Oleh sebab itu pemerintah dan para pelaku usaha kerapu nasional perlu mengantisipasi secara baik agar penurunan ekspor tersebut dapat tertangani secara tepat. Hal ini dimaksudkan agar harga kerapu hidup ditingkat nelayan dan pembudidaya ikan tidak turun drastis. Terlebih sejak Februari 2020 nilai tukar nelayan dan pembudidaya ikan mengalami penurunan.

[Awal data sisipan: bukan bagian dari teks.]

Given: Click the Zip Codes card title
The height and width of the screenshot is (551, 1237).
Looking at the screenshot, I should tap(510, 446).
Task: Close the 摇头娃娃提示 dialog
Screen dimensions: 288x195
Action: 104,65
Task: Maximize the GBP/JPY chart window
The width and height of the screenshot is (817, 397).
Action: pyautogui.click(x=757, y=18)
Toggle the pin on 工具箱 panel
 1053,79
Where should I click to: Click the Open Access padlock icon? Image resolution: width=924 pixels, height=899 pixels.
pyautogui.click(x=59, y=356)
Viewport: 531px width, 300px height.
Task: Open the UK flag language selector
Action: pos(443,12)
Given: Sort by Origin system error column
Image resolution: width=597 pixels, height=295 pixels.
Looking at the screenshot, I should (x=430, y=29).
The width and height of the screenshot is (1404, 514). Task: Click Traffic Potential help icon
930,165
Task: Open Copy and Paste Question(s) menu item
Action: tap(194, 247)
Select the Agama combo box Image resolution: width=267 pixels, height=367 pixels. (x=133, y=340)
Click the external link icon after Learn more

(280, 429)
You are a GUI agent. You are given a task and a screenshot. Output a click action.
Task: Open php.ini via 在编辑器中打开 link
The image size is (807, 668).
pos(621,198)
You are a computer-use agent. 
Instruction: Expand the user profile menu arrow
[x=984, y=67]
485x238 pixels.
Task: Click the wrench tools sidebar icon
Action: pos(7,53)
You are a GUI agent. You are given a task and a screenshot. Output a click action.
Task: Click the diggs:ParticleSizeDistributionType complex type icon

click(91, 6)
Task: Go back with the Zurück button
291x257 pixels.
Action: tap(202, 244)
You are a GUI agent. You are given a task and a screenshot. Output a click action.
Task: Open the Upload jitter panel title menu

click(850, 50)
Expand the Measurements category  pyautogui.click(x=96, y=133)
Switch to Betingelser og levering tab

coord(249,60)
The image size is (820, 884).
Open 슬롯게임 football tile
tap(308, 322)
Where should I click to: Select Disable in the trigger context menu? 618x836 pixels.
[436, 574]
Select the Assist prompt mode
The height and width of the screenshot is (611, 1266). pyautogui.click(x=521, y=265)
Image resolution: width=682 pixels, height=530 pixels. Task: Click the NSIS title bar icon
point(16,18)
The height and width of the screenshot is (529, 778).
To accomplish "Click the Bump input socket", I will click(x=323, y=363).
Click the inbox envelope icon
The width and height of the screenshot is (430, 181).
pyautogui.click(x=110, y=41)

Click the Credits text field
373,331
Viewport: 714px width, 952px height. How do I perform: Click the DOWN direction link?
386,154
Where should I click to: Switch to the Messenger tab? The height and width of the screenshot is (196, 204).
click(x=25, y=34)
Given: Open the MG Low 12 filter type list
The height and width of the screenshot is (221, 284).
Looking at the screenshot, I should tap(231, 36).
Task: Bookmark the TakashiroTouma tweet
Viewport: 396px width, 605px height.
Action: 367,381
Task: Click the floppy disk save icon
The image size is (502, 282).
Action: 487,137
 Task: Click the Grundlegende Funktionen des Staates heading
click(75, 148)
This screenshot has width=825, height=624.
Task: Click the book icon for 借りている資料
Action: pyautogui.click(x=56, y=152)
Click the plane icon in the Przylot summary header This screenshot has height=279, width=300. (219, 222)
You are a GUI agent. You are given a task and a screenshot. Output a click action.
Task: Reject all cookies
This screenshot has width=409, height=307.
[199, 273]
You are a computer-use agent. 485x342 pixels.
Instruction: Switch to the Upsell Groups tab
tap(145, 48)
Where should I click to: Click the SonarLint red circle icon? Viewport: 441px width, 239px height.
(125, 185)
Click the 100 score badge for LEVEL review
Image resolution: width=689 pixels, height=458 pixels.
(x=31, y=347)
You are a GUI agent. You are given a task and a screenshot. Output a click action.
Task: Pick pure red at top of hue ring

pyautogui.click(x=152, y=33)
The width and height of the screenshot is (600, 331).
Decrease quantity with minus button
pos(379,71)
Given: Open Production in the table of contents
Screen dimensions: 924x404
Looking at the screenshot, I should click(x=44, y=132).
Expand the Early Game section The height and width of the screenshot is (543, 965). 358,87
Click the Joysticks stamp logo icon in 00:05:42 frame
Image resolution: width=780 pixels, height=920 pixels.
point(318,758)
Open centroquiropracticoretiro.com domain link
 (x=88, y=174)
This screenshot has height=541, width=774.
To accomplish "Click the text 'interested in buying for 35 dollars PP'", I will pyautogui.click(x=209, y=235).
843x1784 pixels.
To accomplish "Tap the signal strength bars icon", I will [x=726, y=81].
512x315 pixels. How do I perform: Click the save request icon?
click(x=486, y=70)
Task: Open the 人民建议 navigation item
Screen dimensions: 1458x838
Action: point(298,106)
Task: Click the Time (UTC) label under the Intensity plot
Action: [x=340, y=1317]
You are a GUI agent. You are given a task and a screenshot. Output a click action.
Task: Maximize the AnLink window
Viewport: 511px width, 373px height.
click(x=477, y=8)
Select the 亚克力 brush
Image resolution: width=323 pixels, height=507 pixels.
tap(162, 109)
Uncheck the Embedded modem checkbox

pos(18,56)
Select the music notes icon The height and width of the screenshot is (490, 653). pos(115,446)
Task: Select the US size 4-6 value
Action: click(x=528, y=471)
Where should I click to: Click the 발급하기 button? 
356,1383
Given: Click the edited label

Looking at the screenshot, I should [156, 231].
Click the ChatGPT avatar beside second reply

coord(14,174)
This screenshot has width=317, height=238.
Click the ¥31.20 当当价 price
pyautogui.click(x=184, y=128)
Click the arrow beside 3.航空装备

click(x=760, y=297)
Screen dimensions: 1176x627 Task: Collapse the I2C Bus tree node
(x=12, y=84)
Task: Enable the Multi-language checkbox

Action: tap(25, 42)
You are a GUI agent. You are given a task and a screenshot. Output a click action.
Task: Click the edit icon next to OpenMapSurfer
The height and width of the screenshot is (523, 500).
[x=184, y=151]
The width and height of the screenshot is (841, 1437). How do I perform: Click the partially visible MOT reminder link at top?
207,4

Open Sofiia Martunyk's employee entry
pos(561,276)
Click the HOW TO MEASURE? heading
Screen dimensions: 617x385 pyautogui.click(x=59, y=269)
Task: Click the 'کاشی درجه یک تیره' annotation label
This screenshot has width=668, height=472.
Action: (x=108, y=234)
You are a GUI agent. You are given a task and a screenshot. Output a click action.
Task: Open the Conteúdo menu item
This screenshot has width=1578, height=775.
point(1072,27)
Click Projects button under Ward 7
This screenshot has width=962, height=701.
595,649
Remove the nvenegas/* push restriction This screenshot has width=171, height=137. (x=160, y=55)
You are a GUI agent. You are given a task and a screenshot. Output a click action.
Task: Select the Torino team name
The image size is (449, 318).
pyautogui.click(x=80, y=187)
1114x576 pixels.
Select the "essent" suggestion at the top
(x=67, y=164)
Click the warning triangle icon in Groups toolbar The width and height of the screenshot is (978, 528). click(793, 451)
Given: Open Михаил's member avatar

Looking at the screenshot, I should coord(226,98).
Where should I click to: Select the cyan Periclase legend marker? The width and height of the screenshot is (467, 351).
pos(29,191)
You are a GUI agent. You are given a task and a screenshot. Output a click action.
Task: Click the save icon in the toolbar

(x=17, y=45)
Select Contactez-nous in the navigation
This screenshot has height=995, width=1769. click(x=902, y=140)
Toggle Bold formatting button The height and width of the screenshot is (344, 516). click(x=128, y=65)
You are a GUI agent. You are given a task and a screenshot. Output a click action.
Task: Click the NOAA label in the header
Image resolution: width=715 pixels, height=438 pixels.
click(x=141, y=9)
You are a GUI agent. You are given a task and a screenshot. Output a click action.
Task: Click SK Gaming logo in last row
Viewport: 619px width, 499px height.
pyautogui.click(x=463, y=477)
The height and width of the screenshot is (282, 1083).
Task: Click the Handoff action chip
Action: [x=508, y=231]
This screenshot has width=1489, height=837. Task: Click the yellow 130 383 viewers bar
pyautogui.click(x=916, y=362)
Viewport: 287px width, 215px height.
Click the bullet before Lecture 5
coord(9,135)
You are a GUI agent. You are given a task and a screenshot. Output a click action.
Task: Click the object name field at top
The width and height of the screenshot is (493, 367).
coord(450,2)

Berdasarkan data BPS (2020) terlihat bahwa pada Februari 2020, Nilai Tukar Perikanan (NTP) turun sebesar 0,65 persen dibandingkan bulan sebelumnya, yaitu dari 101,62 (Januari 2020) menjadi 100,65 (Februari 2020). Pada bulan Februari jumlah provinsi yang Nilai Tukar Nelayan (NTN) kurang dari 100 (<100) mencapai 18 provinsi atau sekitar 52,94% dari total Provinsi di Indonesia (34 Provinsi). Hal yang sama terjadi pada Nilai Tukar Pembudidaya Ikan (NTPi). Berdasarkan data tersebut terlihat bahwa pada bulan Februari jumlah provinsi yang NTPi kuran dari 100 (<100) mencapai 17 provinsi atau sekitar 50% dari total Provinsi di Indonesia (34 Provinsi). (Selengkapnya baca : (1) https://suhana.web.id/2020/03/04/februari-2020-daya-beli-pembudidaya-ikan-dan-nelayan-kecil-turun/ (2) https://suhana.web.id/2020/03/05/februari-2020-nilai-tukar-nelayan-dan-pembudidaya-ikan-provinsi-anjlok/).
Selain itu juga dampak Covid-19 terhadap kinerja ekspor kerapu hidup hendaknya dijadikan momentum untuk terus memperbaiki tatakelola penangkapan kerapu hidup dialam. Hasil wawancara penulis dengan “mantan” nelayan penangkap kerapu hidup di Sulawesi Selatan menunjukkan bahwa sampai saat ini ikan kerapu di alam banyak ditangkap menggunakan Cianida. Cianida berfungsi untuk membuat ikan kerapu pingsan dan ketika pingsan itulah ditangkap oleh nelayan dengan serok. Ketika sampai diatas perahu, ikan kerapu yang pingsan tersebut dapat pulih kembali dengan cara khusus dari para nelayan. Para nelayan penangkap ikan kerapu hidup umumnya sudah “ahli” dalam menghilangkan Cianida pada ikan kerapu yang sudah tertangkap. Sehingga ketika ikan kerapu hidup yang tertangkap sampai tempat penampungan, kandungan Cianidanya sudah tidak ada.
Namun demikian, penangkapan kerapu hidup dengan Cianida sudah dilarang dalam Undang-Undang Perikanan. Hal ini disebabkan selain mengancam kelestarian sumberdaya ikan dan ekosistem terumbu karang karang, juga mengancam keselamatan para nelayan itu sendiri. Ayo kita jaga kelestarian ekonomi kerapu dengan tidak menangkap pakai Cianida.